Your code example provided inserts two rows.
Either way, simply alter the statement to included "; SELECT SCOPE_IDENTITY()" at the end, and get a scalar result from the command.
Assuming your row ID is a standard integer field (rather than a bigint)
// Edit your command text to have "; SELECT SCOPE_IDENTITY()" at the end.
int? insertedId = cmd.ExecuteScalar() as int?;
if (insertedId.HasValue)
{
// success!
}
Note that if your row isn't using auto incrementing integer/big-int, then this won't work.
In addition, I would strongly suggest that you consider moving your statements to stored procedures, if this is for anything other than test/sample code.
Separating your SQL code out of your C# means that you can re-use common statements (think of them as Methods). Alternatively, consider using an ORM solution.
On an MS SQL Server, My preference is for the output clause. You wouldn't be executing a non-query, it would be a reader (even though it's technically an insert) - the resultset from your insert will then contain one row with the field(s) you choose. This is useful if you have a ROWVERSION (TIMESTAMP) column that you also need for updates that might follow (prevents you from doing another read).

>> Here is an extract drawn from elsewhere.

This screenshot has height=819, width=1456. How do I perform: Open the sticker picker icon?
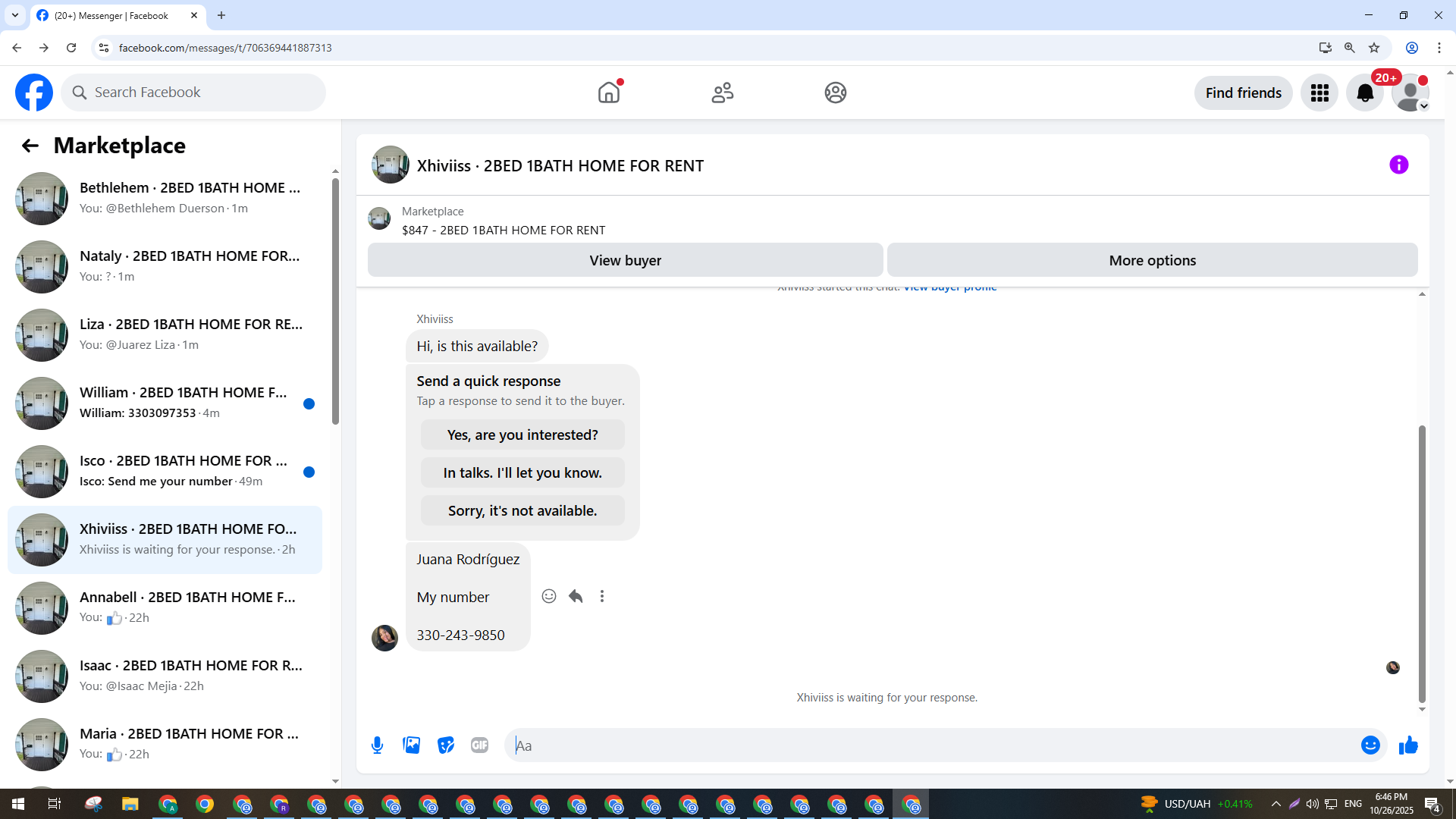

Edit - Just use OUTPUT, not OUTPUT INTO (which is more useful for SQL Server side code than C#).
This works well with sprocs and triggers too, as opposed to scope_identity (which, when using instead-of triggers is in a different scope and so returns null), or ##identity and all of it's issues.
Some of my co-worker developers will perfrom a query after the insert to return the identity value. As a DBA there are other ways to get it as indicated by Alexander. While the query will produce extra IO on the network at least it should still be in cache and not cause any more Disk IO.